### Task instructions
Look below for the line holding "The image size is (714, 285)." and the line holding "Given: Click the 导出成Excel export button". Repeat those two and everything between, exactly.
Given records: Begin
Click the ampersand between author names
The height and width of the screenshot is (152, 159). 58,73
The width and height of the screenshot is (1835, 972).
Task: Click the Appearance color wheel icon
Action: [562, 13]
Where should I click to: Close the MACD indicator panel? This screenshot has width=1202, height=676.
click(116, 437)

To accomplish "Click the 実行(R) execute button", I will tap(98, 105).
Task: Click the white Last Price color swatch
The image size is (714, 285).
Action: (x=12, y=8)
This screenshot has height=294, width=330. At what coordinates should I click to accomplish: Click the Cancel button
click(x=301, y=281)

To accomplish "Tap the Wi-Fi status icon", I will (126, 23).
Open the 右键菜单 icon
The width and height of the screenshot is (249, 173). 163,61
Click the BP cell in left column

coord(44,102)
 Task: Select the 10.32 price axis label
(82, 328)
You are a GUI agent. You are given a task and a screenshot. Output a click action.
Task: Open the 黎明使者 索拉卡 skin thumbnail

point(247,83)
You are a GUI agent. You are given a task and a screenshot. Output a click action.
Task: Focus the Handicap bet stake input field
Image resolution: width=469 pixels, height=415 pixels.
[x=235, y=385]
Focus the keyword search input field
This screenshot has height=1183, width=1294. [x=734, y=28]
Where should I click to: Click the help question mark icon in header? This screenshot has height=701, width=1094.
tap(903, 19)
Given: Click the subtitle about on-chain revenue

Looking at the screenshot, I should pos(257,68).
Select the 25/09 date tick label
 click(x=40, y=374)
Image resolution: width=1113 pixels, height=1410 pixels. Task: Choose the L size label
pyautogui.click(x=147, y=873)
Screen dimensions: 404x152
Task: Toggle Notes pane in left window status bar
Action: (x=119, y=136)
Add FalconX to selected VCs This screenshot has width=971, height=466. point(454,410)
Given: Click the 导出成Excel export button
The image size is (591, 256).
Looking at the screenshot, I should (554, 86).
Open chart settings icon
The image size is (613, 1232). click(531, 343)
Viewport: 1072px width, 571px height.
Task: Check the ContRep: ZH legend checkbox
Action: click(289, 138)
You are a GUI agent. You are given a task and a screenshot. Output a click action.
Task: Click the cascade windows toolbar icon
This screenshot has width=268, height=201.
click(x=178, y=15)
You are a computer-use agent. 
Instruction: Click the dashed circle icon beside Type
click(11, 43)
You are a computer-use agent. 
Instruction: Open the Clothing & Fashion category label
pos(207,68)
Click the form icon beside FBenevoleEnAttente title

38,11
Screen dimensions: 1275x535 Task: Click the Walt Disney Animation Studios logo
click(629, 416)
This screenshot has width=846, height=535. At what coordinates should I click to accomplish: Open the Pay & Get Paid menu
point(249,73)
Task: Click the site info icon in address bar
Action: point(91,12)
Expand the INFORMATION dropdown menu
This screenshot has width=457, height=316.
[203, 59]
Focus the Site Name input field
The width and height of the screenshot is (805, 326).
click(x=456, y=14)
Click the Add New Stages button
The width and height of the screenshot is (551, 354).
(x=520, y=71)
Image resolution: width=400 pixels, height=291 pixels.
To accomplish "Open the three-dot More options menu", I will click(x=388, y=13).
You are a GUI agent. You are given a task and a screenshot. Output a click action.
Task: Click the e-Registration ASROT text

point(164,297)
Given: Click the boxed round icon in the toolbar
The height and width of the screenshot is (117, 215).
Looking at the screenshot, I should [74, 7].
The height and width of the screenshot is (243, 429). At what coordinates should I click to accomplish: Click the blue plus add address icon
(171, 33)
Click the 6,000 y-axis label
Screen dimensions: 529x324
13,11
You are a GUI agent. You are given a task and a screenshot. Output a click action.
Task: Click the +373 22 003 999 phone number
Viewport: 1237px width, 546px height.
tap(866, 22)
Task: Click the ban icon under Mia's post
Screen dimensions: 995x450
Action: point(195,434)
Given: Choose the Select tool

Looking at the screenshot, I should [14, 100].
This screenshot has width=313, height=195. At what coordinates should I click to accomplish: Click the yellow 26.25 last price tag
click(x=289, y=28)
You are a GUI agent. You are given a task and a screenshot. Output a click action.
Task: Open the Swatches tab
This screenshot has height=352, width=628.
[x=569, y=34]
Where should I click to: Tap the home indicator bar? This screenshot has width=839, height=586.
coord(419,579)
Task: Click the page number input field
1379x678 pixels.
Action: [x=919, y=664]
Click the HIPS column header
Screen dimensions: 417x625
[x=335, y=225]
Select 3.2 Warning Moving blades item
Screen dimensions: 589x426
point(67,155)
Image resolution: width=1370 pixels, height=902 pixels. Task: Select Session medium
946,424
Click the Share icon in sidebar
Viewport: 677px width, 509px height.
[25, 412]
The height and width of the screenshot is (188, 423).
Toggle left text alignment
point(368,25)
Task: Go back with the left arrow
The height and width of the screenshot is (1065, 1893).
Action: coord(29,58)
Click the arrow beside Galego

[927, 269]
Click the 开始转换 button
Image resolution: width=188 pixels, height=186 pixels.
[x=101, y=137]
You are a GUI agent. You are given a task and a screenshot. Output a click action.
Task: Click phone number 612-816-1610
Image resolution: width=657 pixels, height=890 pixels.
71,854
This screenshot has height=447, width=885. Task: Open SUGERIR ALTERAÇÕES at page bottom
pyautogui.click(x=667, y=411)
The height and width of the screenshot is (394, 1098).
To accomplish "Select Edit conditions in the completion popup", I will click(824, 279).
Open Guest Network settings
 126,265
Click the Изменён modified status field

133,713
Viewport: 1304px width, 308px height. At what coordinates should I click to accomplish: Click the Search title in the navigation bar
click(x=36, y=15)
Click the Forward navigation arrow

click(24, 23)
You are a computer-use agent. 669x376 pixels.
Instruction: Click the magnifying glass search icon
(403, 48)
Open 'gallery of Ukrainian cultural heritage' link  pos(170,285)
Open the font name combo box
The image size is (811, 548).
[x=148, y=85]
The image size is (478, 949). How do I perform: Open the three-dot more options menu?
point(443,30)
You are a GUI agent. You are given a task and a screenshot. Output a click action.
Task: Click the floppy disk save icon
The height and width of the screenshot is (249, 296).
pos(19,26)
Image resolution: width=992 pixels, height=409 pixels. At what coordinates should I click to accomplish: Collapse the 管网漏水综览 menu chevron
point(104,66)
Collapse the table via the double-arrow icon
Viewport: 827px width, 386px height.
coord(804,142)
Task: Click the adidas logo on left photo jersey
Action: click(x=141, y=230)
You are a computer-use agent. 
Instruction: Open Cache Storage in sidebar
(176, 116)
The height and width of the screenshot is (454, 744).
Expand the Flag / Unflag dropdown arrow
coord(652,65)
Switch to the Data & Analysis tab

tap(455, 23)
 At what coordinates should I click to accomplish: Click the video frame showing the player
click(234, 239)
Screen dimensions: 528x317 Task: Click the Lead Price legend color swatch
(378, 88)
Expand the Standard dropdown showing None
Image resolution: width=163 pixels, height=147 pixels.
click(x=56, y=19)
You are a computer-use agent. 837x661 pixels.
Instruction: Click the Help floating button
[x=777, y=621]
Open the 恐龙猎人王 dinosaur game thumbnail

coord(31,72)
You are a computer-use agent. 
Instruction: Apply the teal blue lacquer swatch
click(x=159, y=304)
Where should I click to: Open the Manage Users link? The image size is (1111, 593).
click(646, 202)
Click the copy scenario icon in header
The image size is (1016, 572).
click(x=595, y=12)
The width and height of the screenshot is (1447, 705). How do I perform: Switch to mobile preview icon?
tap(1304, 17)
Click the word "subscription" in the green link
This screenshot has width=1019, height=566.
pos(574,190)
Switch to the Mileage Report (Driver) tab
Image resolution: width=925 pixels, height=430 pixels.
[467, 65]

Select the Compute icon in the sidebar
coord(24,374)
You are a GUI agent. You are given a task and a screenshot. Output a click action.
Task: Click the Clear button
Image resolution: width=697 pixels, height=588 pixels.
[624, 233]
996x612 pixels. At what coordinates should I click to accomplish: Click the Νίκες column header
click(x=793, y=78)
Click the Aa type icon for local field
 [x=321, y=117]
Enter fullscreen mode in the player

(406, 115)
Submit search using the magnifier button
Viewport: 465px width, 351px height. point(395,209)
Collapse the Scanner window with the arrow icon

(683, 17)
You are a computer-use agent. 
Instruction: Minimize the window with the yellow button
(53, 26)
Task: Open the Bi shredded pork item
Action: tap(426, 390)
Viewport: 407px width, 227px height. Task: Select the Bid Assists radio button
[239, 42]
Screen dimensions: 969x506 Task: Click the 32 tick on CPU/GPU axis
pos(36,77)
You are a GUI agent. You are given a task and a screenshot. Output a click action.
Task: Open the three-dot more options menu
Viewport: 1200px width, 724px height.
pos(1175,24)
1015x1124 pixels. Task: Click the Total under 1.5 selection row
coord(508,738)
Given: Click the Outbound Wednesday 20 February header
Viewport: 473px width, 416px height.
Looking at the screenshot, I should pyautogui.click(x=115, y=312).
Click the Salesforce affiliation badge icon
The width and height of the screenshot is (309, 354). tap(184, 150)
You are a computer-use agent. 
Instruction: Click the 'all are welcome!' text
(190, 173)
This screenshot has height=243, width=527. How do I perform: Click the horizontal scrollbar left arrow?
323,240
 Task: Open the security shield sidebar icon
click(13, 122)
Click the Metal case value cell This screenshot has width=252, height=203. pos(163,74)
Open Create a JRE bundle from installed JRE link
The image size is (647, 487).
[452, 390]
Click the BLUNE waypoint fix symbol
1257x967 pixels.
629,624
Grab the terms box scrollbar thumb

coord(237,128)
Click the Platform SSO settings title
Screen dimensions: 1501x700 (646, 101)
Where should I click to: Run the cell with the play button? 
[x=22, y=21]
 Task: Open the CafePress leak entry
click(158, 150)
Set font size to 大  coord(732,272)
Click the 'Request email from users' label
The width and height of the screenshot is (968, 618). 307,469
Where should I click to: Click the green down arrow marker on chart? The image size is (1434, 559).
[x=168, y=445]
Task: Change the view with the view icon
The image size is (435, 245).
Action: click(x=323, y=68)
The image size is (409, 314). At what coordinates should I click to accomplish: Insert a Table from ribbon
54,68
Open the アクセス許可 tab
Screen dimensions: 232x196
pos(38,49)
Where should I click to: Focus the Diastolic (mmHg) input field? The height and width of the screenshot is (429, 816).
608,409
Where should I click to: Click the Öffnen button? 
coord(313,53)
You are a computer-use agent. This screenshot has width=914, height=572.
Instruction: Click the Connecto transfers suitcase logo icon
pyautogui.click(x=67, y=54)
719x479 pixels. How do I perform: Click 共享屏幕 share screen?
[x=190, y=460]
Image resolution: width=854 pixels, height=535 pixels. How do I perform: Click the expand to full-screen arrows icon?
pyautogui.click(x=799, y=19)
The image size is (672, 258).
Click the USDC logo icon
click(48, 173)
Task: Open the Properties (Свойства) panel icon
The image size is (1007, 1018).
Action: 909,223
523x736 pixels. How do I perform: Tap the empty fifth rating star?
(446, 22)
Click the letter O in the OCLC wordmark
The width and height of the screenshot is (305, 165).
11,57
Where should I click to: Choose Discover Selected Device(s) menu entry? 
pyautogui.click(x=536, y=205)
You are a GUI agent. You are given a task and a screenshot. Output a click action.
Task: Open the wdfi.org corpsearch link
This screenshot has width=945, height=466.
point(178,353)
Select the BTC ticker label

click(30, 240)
Given records: End
### Your response
The image size is (714, 285).
Action: (x=12, y=8)
This screenshot has height=294, width=330. At what coordinates should I click to accomplish: Click the Cancel button
click(x=301, y=281)

To accomplish "Tap the Wi-Fi status icon", I will (126, 23).
Open the 右键菜单 icon
The width and height of the screenshot is (249, 173). 163,61
Click the BP cell in left column

coord(44,102)
 Task: Select the 10.32 price axis label
(82, 328)
You are a GUI agent. You are given a task and a screenshot. Output a click action.
Task: Open the 黎明使者 索拉卡 skin thumbnail

point(247,83)
You are a GUI agent. You are given a task and a screenshot. Output a click action.
Task: Focus the Handicap bet stake input field
Image resolution: width=469 pixels, height=415 pixels.
[x=235, y=385]
Focus the keyword search input field
This screenshot has height=1183, width=1294. [x=734, y=28]
Where should I click to: Click the help question mark icon in header? This screenshot has height=701, width=1094.
tap(903, 19)
Given: Click the subtitle about on-chain revenue

Looking at the screenshot, I should pos(257,68).
Select the 25/09 date tick label
 click(x=40, y=374)
Image resolution: width=1113 pixels, height=1410 pixels. Task: Choose the L size label
pyautogui.click(x=147, y=873)
Screen dimensions: 404x152
Task: Toggle Notes pane in left window status bar
Action: (x=119, y=136)
Add FalconX to selected VCs This screenshot has width=971, height=466. point(454,410)
Given: Click the 导出成Excel export button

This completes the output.